Ainsi, les lecteurs du quotidien économique Les Echos ont eu la surprise de découvrir mardi matin en page 7 un appel à la mobilisation en faveur de l’usine Technicolor. Rappelant tous les atouts de la région en matière d’industrie électronique, la publicité pose la question suivante : "Alors pourquoi ? Pourquoi Technicolor délocalise-t-il ?"

"Que ce grand groupe ait un comportement citoyen"

Si l’élu local est si vindicatif, c’est parce qu’il sait que sa région dispose d’une solide expertise en matière d’industrie électronique. Jacques Auxiette a notamment insisté sur les "compétences industrielles très, très fortes : plus de 400 entreprises existent dans le secteur de l’électronique autour d’Angers, avec des écoles d’ingénieurs".

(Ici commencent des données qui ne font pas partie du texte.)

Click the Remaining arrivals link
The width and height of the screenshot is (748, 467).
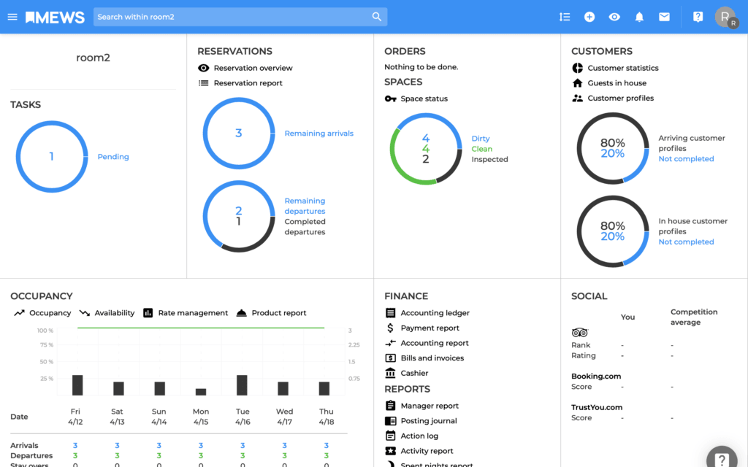pyautogui.click(x=318, y=134)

Le site d’Angers ayant à ses yeux un avenir, la région demande donc à Technicolor de l’aider à se relancer. "Ce que nous disons, à travers cette déclaration, c’est qu’il est absolument nécessaire que la ré-industrialisation sur ce site soit accompagnée par ce grand groupe international", a commenté Jacques Auxiette, avant d’estimer "que l’organisation de la faillite de l’entreprise, qu’il laisse avec 350 salariés sur le carreau, est inadmissible alors qu’il existe des solutions".

Et le président du conseil régional des Pays de la Loire d’ajouter : "il faudrait tout simplement que ce grand groupe ait un comportement qu’on peut qualifier de ‘citoyen’ : c’est-à-dire prépare la transition, la ré-industrialisation en confiant aux repreneurs une charge, certes modeste, mais qui permette de faire cette transition".